The number of times you are confronted with a damaged line will guide your decision to buy the tools or to purchase a replacement. The investment in tools to properly fabricate a universal line can range from $100 to $300. There is an old saying, “You are only as good as your tools.” The ultimate replacement is copper-nickel or stainless steel, but cost and availability are a factor.

Brake Hose Replacement
Factors that contribute to the deterioration of rubber brake hoses include: High ambient temperatures and ozone that cause the cover and fabric to deteriorate. Moisture absorption through the hose can contaminate the brake fluid. Break down of brake fluid can cause contaminates that can swell the tube and restrict flow. Caliper hoses can be twisted or stressed during pad replacement. It usually causes damage to the tube and fabric of the hose. This damage can result in a restriction and ultimate failure of the hose (Figure 3). Over flexing caused by improperly installed lift kits can cause damage to the tube and fabric. Lift kits can require that brake hoses be replaced to compensate for the change in suspension height.

Brake Fluid 101
The Department of Transportation (DOT) Federal Motor Vehicle Safety Standards FMVSS116 sets the performance standards for brake fluid.

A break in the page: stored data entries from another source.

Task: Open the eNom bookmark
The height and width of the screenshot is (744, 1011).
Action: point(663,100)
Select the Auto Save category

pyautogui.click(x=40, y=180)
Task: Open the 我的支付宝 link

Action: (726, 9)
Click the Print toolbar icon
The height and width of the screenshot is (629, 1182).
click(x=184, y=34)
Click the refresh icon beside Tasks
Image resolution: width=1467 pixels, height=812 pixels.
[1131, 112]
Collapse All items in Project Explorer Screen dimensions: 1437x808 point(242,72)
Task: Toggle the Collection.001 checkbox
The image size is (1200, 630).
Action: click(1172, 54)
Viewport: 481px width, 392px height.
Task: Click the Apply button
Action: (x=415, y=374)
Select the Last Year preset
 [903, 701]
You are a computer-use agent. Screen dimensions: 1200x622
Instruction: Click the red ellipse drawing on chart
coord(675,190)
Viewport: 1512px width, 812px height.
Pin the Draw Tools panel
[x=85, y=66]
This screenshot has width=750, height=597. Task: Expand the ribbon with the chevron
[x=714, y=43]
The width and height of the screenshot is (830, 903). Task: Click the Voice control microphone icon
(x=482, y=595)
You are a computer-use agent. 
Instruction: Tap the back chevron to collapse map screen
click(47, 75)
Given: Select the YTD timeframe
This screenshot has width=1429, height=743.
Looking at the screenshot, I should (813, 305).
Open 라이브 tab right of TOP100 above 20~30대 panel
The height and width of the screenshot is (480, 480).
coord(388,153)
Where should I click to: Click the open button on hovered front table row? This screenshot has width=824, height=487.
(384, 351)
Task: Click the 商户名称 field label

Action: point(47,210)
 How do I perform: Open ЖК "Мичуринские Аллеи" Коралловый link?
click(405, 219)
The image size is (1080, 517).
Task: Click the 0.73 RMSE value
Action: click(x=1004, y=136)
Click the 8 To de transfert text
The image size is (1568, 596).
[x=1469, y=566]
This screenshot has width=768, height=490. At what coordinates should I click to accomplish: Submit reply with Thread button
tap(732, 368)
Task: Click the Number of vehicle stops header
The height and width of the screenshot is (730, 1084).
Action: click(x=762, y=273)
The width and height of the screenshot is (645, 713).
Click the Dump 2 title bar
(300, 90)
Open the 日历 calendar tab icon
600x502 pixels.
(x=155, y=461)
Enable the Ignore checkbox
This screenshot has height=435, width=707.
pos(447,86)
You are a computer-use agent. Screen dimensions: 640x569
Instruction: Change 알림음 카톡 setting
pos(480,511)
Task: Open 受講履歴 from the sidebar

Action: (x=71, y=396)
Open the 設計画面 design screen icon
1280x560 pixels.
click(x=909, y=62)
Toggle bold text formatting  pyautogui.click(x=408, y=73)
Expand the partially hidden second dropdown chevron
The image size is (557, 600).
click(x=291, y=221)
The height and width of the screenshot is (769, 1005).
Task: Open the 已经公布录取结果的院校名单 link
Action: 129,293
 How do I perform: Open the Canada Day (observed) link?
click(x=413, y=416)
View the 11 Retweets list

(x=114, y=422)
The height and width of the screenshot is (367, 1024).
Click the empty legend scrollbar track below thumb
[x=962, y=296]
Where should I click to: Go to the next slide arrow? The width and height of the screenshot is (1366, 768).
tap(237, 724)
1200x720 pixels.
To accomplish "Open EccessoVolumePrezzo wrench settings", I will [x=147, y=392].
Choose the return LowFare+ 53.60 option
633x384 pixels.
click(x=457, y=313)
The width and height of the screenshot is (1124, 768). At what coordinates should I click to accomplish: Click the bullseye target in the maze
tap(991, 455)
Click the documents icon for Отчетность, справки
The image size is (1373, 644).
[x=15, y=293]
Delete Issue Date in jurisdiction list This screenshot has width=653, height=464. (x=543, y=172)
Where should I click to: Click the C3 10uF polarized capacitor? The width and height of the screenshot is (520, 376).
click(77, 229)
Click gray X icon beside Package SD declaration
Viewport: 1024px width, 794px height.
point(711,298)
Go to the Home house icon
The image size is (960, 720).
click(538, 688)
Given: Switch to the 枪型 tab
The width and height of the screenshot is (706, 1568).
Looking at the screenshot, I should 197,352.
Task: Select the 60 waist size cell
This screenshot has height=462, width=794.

It does not define chemical formulation. There are three performance standards for brake fluid DOT3, DOT4 and DOT5. These standards deal primarily with the dry and wet boiling point of the fluid. The following table describes the most used base chemical composition and boiling points of the fluids:

The boiling point is a concern in the case of high ambient temperatures and heavy brake applications. Low ambient temperatures are also a concern.

As the temperature decreases, the viscosity of the fluid increases. Moisture also is a contributing factor to the change viscosity at low temperatures. This is especially important for ABS and traction control. A sluggish ABS solenoid valve could cause an increase in stopping distances.

Brake Fluid Replacement
Brake fluid needs to be replaced because time, the environment and the replacement of components can affect chemical stability of the fluid and rubber products.

Corrosion inhibitors and antioxidants are designed to treat and protect the internal surfaces of the system. Inhibitors are depleted over a period of time and cannot offer protection to new components installed in a system while the existing surfaces may still have some protection. The depleted corrosion inhibitors can offer little or no protection for the new component. Another problem is particulate material generated by oxidation and corrosion. The copper and other particulates can collect in ABS solenoids and motor valves causing them to malfunction. A thorough brake system flush is recommended to protect the new parts.

Brake fluid should be tested at least once a year. Some manufacturers have recommended fluid change intervals. Check your service information source or the owner’s manual.

There are test strips and instruments that can be used to test brake fluid. These strips measure the copper particle concentration. This is an indicator of the condition of the corrosion inhibitors in the brake fluid. The test can be made at the master cylinder. The first concern is particulate contamination, especially on ABS equipped vehicles. Dislodged particles can block a passage and or prevent a valve from seating. The system should be flushed before replacing an ABS valve and motor assembly to prevent any contaminates from entering the new component. Whether you push or pull the fluid through the system depends on what works the best for a given vehicle. Flushing and replacing the fluid can prevent future repairs.

Today’s vehicles are lasting longer than those produced in the 90s. Preventive maintenance, such as flushing and replacing the brake fluid, can lower future repair costs.